I created ForustOp_Auth for all authentication operations (“auth.login” and “auth.logout”) and just got through a successful test using my Blogger OpenID.
Rather than use SimpleOpenID directly, I skimmed it to get the gist and wrote mine from scratch. Just saying that induces a small shudder, but I wanted to fix some bugs (server URL’s with query string parts), use PHP5-specific stuff, and avoid hassles with mixing in their GPLv3 licensed code with my BSD licensed code.
That said, it has some terrible flaws and is nowhere near secure. It’s enough to get me through the block I had.
You might note that the return_to URL has a parameter ‘p=1′ which has Forust operate on $_GET rather than $_POST. OpenID servers never POST, unfortunately, so I extended my API a bit (honestly had planned to for testing anyway).
The OpenID server discovery code uses cURL (so https will work) and also the PHP5 DOM which is awesome, if a bit verbose. It will handle improperly formed HTML and let you parse it like the XML DOM. I only use it to enumerate all the link elements, but it allowed me to forgo the wacky RegExp patterns used in SimpleOpenID.
Things to be done:
- Check the signature returned by the server.

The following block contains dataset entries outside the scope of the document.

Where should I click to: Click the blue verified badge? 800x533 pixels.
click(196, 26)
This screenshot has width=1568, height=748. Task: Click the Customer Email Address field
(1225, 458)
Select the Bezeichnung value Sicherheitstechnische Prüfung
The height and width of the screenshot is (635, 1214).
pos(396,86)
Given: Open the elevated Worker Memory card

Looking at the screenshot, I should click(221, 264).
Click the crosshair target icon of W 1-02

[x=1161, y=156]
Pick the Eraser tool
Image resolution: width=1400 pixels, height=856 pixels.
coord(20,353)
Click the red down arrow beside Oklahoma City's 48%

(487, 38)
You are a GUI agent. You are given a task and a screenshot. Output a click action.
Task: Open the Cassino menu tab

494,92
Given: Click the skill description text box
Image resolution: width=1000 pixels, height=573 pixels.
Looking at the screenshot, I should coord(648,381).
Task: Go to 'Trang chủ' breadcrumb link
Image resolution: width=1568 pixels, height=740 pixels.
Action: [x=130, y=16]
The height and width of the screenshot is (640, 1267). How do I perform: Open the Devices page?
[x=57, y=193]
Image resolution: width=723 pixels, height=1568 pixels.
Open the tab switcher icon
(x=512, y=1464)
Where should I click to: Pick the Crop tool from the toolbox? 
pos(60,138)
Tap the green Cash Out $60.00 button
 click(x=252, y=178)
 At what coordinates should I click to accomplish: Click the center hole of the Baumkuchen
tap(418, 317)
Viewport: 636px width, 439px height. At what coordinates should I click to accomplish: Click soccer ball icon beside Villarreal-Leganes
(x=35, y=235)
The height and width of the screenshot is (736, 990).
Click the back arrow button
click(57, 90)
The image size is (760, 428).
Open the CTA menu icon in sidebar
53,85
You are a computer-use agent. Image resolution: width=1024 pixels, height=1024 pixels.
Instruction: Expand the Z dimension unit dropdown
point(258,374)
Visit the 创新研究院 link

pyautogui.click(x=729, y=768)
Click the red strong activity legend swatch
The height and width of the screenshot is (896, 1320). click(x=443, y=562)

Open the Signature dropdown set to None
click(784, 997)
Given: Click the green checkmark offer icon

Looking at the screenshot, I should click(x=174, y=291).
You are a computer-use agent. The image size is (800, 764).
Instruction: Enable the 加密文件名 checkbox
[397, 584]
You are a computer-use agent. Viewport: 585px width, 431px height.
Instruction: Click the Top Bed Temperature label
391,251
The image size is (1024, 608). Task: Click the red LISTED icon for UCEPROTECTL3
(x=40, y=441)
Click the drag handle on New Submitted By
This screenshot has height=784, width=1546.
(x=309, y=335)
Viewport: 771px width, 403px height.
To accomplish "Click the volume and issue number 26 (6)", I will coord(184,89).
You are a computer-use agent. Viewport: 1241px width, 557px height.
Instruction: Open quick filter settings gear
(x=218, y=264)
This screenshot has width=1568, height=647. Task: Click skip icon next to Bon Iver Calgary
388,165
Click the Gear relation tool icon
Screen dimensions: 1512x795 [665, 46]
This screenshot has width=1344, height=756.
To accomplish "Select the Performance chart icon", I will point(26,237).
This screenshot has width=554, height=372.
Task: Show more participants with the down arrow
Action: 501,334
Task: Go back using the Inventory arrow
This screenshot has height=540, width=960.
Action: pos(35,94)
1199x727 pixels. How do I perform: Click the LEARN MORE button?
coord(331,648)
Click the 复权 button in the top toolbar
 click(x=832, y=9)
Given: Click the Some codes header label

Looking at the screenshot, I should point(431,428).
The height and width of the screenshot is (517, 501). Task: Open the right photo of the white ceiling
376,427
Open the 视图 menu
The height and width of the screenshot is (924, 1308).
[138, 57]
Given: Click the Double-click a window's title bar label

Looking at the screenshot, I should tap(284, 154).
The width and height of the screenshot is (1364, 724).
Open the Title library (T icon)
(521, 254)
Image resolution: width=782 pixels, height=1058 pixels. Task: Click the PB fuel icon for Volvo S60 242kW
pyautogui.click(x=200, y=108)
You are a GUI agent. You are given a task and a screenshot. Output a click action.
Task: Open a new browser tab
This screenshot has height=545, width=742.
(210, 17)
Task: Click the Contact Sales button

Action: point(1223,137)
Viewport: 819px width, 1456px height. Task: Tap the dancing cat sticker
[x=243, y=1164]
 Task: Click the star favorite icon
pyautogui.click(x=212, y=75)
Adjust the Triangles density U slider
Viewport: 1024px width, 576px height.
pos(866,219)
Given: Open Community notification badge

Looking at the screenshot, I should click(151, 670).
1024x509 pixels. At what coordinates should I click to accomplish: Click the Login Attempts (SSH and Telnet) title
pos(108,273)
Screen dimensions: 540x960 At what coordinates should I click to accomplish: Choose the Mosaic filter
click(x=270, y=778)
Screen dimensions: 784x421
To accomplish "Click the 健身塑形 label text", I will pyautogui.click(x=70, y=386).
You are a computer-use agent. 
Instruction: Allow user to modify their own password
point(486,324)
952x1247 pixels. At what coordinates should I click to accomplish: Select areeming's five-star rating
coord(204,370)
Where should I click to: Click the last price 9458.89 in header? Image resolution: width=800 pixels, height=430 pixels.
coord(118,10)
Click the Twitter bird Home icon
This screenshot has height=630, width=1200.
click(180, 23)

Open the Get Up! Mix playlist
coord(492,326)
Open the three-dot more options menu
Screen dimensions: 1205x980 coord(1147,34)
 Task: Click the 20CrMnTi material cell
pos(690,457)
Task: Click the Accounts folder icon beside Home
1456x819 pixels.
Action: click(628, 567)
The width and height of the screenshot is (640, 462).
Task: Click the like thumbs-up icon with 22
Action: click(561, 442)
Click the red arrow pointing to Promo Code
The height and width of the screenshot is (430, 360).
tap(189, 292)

- Use the nonce, but where is it? Is that only OpenID 2?
- Check openid_mode (must be == “id_res”).
- What happens if the same parameters are replayed elsewhere, couldn’t a snoop do that and be logged in with this identity? This is what the nonce solves (albeit with a slight race condition), right?
- I’m a bit worried about simply storing the user ID in the PHP session.. Again it seems like something a snoop could take and put in their own requests to operate as that user unless I put the whole site on HTTPS when logged in (ridiculous?).
- Basic OpenID 2 support so I can use my Gmail account for testing.
There’s probably more, but these are enough questions to keep me busy.